With each new sports season, more teams are latching on to the raffle game. Football's Detroit Lions and Buffalo Bills went live last season, joining several other clubs. The latest baseball franchises to go that route are the Twins and St. Louis Cardinals. The tickets can be found in basketball arenas and pro hockey rinks. Even some collegiate stadiums are adding the feature, such as Michigan State.
But as the games spread, teams and their allied charities are encountering government bureaucracies. In Minnesota, one charity brought on a pair of lobbyists this month to help obtain gambling licenses to pave the way for the Twins games.
A bill before California's Legislature would write special raffle rules for nonprofits associated with pro sports leagues that allow them to pay out 50 percent as prize money. That has angered other groups that conduct raffles in the state which, under existing law, must devote at least 90 percent of ticket sale proceeds to the underlying charitable cause. The bill faces a Friday deadline to advance through the Assembly or it is considered dead for the year.
"It's a trend, not just in baseball, but across sports," said Michael Hall, vice present of community relations for the Cardinals and executive director of Cardinals Care, a nonprofit that focuses on helping St. Louis metro-area youth. "It's a good way to raise funds while giving fans a way to win as well."
Fans at Target Field in Minneapolis had the opportunity to play on Opening Day in April, then not again until Monday night. Now, the raffle will occur during each home game throughout the season, said Stephanie Johnson, (no relation to Margaret Johnson), who manages the Twins Community Fund.
Before the first pitch and during the game, fans at Twins games are able to buy raffle tickets at the Twins Community Fund kiosk on the concourse level of Target Field behind home plate. Once the game begins, raffle-ticket vendors such as Elena Katorosz, 20, roam the stadium's sections hawking raffle tickets much like other vendors sell hot dogs, peanuts or beer.
Clad in black pants and a bright red short-sleeved shirt with "Twins" inscribed in white letters, Katorosz sold ticket packages of $2 for one ticket, $5 for three tickets, $10 for 10 tickets and $20 for 40 tickets. Minnesota law caps take-home winnings at $10,000, said Steve Pedersen, licensing supervisor for the Minnesota Gambling Control Board. Other states, such as Wisconsin, have no such limits.
Working high above the field on the third base side, the University of Minnesota senior used a hand-held computer to print out the tickets for each customer.

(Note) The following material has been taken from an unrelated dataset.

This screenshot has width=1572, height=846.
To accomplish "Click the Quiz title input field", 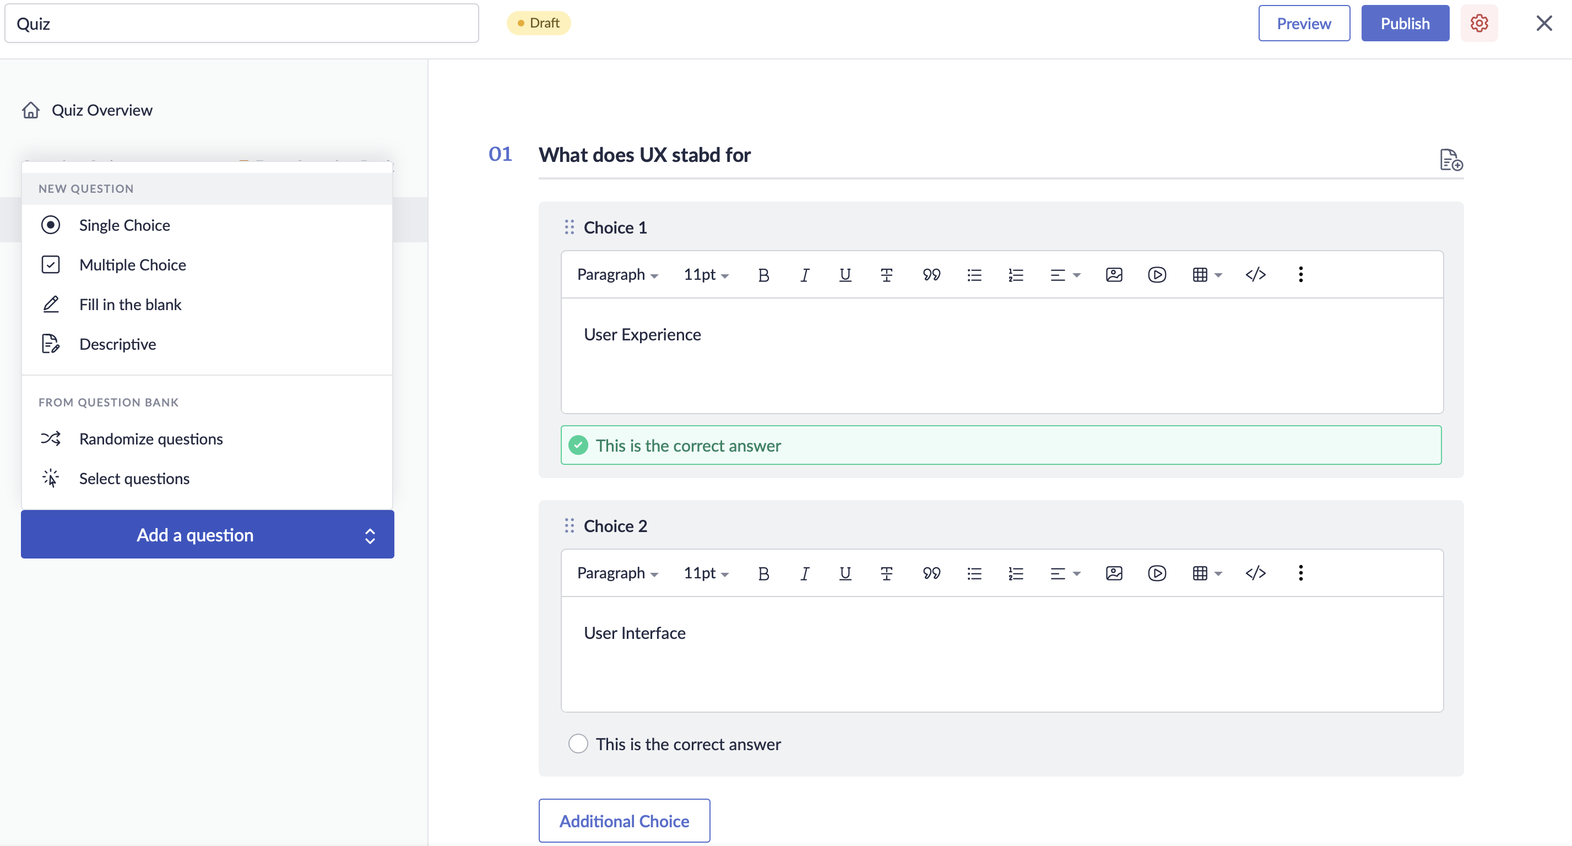I will coord(241,23).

The electronic system keeps a real-time tally of the pot's total — an additional selling point to potential customers, Stephanie Johnson said.
Keith Chapman, 62, an Apple Valley resident who works as a shuttle driver at a local Honda dealership bought three tickets for $5 from Katorosz.
"It goes to a good cause," Chapman said, adding that he's contributed to the Twins Community Fund before, but never in this manner.
By late summer, the Twins Split the Pot Raffle will be run by the Ted Williams Museum & Hitters Hall of Fame in St. Petersburg, Florida. The museum's director, David McCarthy, has helped implement the 50/50 raffle's electronic system in other pro sports stadiums, Twins spokesman Kevin Smith said.
"They've been a good partner of ours over time," Smith said. "It's their business. They know what they're doing. We wanted to work with them to make sure we knew what we were doing before we went big-time."